Input: nums = [4,5,6,7,0,1,2], target = 3
Output: -1

3.8.4 Constraints

  • 1 <= nums.length <= 10^4
  • -10^4 <= nums[i], target <= 10^4
  • All elements are distinct

3.8.5 Solution - Modified Binary Search

3.8.5.1 Walkthrough

At each step, a sorted half still exists. Compare nums[mid] with nums[left] to detect which side is sorted.
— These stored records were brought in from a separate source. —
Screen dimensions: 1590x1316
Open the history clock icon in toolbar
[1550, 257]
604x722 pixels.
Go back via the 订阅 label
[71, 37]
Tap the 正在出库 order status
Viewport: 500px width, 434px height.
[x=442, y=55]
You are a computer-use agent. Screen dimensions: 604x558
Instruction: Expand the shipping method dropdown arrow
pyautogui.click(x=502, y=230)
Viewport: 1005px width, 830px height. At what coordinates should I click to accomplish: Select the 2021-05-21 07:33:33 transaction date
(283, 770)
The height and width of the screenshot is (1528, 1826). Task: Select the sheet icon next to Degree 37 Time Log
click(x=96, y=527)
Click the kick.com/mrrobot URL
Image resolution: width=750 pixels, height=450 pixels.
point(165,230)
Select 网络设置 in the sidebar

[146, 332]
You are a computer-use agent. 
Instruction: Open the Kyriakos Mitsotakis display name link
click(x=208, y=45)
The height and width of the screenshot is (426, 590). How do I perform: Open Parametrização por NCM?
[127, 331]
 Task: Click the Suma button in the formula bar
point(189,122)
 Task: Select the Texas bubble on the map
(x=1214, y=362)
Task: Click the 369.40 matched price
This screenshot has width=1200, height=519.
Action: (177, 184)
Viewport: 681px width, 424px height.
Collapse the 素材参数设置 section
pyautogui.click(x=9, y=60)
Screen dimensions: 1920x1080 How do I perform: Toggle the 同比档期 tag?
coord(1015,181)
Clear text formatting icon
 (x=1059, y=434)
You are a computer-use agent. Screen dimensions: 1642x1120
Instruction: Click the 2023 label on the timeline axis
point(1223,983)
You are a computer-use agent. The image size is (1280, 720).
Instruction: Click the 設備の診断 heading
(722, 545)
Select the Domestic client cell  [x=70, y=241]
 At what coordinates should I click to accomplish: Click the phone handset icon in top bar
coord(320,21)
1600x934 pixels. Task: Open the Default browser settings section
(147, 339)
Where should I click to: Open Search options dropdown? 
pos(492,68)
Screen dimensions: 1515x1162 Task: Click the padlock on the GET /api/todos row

If the target lies within that half, keep it; otherwise discard it and continue searching the other half.

3.8.5.2 Analysis

  • Time Complexity: O(log n)
  • Space Complexity: O(1)

3.8.5.3 Implementation Steps

  1. Set left = 0, right = n - 1.
  2. While left <= right:
    1. mid = left + (right - left) / 2.
    2. If nums[mid] == target, return mid.
    3. If left half is sorted (nums[left] <= nums[mid]):
      • If target in [nums[left], nums[mid]), set right = mid - 1 else left = mid + 1.
    4. Else the right half is sorted:
      • If target in (nums[mid], nums[right]], set left = mid + 1 else right = mid - 1.
  3. Return -1.

3.8.5.4 Code - Java

public int search(int[] nums, int target) {
    int left = 0;
    int right = nums.length - 1;

    while (left <= right) {
        int mid = left + (right - left) / 2;

        if (nums[mid] == target) {
            return mid;
        }

        if (nums[left] <= nums[mid]) {
            if (target >= nums[left] && target < nums[mid]) {
                right = mid - 1;
            } else {
                left = mid + 1;
            }
        } else {
            if (target > nums[mid] && target <= nums[right]) {
                left = mid + 1;
            } else {
                right = mid - 1;
            }
        }
    }

    return -1;
}